Nash's only sideman, Shane Fontayne, supplied electric guitar while harmonizing eloquently with the star all evening. Fontayne has also played lead for Sting and Bruce Springsteen as well as serving as the second lead guitarist for Crosby, Stills, and Nash. He also worked with Joe Cocker, Chris Botti, and Marc Cohn and recently released his first solo album.
The Blackpool, UK native opened the show with two Hollies' songs, "Bus Stop" and "King Midas In Reverse," and they were the only tunes we heard from the songbook of the band that first brought him to prominence.
Nash is a great storyteller. He told us about the Moroccan train ride that inspired "Marrakesh Express" from Crosby Stills, and Nash's eponymous debut record. Later he played "Lady of the Island" from the same album.
Another story preceded "Our House." It's about Nash's relationship with then girlfriend Joni Mitchell and how their day out shopping inspired the famous song from Deja Vu.
From 1977's CSN we heard the story behind "Just a Song Before I Go," a hit Nash wrote on a dare in an airport while waiting for a plane and another one about his eerie LSD trip that gave birth to the song "Cathedral."
The singer-songwriter played "Wasted on the Way" after he said the quartet could have accomplished so much more if they hadn't been so "messed up" (not the phrase he used) all of the time.
Nash also performed four tracks from his debut solo LP, Songs for Beginners. We heard "Military Madness," "Simple Man," "I Used to be a King," and "Chicago."
Other songs included "Immigration Man," another true story. It's about the time Nash had trouble getting back into the United States from Canada after a tour while his three bandmates breezed through customs.
For "Wind on the Water" the auditorium went black while the the original, hymn-like, acapella introduction to the anti-whaling song Nash and David Crosby released on one of their duet records was played. It segued into the live version of the ballad as the stage lights came back on.

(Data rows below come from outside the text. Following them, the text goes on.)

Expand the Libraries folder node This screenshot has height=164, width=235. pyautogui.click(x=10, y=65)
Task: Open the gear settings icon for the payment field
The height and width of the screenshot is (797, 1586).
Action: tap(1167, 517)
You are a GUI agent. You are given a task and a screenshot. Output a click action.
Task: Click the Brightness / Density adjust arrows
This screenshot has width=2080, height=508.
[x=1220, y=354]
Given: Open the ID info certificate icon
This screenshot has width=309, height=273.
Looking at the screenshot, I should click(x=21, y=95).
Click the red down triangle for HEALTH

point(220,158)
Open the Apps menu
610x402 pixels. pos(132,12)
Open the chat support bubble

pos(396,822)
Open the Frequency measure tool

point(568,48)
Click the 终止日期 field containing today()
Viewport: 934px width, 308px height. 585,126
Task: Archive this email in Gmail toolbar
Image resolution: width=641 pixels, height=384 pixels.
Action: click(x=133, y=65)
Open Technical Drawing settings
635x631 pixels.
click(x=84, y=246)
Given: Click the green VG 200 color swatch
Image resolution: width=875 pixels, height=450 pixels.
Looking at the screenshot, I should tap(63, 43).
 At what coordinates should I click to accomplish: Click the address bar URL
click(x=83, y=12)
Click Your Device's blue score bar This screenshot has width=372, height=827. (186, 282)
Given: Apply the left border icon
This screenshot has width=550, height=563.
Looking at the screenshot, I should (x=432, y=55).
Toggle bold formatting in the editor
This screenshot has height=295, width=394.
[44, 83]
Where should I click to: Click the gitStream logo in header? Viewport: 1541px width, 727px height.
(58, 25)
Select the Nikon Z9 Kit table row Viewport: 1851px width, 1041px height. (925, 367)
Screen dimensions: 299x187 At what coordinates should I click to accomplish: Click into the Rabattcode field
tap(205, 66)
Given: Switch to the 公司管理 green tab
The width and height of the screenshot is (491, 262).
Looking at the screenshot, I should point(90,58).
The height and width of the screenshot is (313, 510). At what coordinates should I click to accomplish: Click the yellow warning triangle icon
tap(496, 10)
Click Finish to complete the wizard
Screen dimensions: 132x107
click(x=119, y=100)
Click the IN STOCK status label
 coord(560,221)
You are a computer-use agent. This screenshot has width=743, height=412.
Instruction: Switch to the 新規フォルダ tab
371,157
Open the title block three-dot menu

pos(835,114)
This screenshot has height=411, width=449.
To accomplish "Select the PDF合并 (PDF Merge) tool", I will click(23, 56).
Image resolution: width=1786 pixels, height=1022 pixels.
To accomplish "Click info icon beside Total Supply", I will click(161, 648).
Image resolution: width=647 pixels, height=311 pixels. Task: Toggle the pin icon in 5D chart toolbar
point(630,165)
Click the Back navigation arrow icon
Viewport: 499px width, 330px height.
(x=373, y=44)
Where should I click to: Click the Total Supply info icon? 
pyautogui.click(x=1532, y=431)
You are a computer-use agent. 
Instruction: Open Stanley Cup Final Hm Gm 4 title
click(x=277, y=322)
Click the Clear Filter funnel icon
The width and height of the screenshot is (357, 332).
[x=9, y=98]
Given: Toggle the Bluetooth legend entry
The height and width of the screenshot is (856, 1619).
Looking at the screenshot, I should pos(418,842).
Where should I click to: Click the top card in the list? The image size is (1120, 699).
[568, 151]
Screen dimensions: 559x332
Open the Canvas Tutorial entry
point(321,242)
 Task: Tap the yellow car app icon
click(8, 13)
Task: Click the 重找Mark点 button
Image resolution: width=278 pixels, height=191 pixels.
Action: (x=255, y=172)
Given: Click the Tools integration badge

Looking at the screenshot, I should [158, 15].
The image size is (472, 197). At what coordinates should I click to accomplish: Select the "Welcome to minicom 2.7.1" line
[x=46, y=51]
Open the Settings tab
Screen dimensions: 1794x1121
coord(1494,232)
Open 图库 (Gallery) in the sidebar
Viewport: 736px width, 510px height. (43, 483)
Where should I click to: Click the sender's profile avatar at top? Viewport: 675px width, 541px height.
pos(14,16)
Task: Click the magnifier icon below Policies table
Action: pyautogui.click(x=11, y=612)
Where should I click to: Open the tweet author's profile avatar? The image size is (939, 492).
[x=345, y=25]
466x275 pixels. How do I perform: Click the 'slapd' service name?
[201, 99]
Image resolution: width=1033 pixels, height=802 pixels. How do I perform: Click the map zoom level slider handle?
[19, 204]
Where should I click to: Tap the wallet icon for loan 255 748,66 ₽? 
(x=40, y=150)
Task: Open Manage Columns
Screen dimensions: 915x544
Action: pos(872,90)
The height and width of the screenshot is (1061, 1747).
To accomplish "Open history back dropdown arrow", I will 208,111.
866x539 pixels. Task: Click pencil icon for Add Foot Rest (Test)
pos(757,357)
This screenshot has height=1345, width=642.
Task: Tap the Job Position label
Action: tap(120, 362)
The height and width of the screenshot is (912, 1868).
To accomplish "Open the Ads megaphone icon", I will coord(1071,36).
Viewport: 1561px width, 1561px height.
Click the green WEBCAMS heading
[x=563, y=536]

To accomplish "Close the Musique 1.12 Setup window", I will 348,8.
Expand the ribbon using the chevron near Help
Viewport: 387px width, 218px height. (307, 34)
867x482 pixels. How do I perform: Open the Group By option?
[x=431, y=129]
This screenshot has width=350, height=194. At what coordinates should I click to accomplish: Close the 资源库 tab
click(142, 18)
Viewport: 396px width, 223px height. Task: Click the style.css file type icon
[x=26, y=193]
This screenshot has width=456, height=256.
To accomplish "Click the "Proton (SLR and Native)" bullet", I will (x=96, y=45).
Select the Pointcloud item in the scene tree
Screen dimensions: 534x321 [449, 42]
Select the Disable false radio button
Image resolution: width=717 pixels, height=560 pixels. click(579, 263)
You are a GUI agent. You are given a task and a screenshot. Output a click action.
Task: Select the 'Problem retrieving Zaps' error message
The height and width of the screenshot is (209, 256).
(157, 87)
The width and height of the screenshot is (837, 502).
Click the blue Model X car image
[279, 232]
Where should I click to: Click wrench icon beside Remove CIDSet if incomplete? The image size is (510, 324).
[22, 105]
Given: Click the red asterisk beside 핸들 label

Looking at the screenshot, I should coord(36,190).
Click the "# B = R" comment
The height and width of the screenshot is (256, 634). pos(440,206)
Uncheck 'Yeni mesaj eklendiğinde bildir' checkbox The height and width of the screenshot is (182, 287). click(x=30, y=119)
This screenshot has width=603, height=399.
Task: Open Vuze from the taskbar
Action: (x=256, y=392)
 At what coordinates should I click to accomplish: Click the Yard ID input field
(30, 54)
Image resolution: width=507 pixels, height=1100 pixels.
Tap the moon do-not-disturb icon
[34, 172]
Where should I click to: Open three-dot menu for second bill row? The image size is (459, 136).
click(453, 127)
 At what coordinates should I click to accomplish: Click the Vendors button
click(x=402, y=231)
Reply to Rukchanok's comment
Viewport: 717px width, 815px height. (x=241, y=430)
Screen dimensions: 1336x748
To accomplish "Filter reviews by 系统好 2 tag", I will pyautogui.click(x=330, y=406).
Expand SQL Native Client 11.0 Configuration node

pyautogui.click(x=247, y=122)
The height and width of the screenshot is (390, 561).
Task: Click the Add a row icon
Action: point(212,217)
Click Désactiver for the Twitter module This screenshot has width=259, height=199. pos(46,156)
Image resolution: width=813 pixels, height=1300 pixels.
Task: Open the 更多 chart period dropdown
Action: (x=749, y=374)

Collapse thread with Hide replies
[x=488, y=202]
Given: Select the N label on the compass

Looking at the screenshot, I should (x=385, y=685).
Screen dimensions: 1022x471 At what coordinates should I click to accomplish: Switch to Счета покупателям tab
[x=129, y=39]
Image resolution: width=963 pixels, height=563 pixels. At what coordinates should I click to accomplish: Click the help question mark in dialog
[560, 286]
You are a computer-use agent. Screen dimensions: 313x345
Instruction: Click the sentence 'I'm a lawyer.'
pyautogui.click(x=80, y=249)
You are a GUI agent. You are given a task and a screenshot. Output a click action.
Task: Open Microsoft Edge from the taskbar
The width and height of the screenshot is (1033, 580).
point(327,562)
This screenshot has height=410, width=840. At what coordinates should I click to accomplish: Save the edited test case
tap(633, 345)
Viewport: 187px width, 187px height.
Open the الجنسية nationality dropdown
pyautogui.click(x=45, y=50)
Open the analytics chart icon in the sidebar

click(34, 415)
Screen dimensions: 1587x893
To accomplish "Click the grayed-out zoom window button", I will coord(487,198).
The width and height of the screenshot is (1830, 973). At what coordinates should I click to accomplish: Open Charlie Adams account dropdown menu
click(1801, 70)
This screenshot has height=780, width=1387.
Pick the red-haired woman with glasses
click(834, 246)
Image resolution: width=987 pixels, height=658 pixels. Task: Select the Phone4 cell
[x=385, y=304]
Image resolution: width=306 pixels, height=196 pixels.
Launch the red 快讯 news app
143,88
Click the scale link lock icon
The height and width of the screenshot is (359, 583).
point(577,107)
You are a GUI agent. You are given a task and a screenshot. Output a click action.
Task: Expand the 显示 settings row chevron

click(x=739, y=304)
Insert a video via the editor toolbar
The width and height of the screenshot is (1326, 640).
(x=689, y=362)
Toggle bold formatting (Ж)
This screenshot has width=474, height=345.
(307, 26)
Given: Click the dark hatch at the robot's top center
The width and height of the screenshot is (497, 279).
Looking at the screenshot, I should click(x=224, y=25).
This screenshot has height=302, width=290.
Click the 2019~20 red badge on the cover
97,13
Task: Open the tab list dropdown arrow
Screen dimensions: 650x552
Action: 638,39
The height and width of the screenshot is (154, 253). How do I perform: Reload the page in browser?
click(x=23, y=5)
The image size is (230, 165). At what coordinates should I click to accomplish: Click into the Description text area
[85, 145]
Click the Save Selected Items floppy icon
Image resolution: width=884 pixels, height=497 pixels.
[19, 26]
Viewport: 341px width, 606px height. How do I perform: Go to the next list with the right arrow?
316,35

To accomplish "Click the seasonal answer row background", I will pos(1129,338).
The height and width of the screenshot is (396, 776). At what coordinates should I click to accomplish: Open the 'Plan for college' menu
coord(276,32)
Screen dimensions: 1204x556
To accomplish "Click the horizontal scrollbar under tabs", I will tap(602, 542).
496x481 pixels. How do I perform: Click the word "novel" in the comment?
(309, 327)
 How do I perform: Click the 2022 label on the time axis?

"Oh! Camil (the Winter Soldier)" was a request that Nash hadn't performed in thirty years. He asked a stagehand to google the lyrics so he could get it right after two false starts. It was a funny moment preceding a very serious song about the Viet Nam vet, Scott Camil, who later became a leader in the organization,Viet Nam Veterans Against the War, an act that landed the ex-soldier on Richard Nixon's enemies list.
Nash gave a lot of credit to Fontayne for his work on the star's new solo album that is coming out soon. The duo wrote twenty songs together on a recent CSN tour and later recorded them in a studio in just eight days. Fontayne also produced the album. They did four songs from it including a tribute to Levon Helm and one about the Michael Brown/Ferguson, MO controversy that so infuriated an audience member he walked out. (All I can say is, "Dude, it's a Graham Nash concert. Did you really expect him NOT to get political?")
The first encore was an early CSN concert standard, The Beatles' "Blackbird," and Fontayne sang lead. The highlight of the show also ended the evening. My personal Nash favorite, "Teach Your Children," was absolutely perfect.
Because Nash performed every song of consequence he left us wanting nothing while demanding more.
For some in attendance it may have been an evening of nostalgia but it was also a night filled with some of the greatest music from the classic rock era. I hope that most of those in the sold out Keswick Theater came for the latter reason.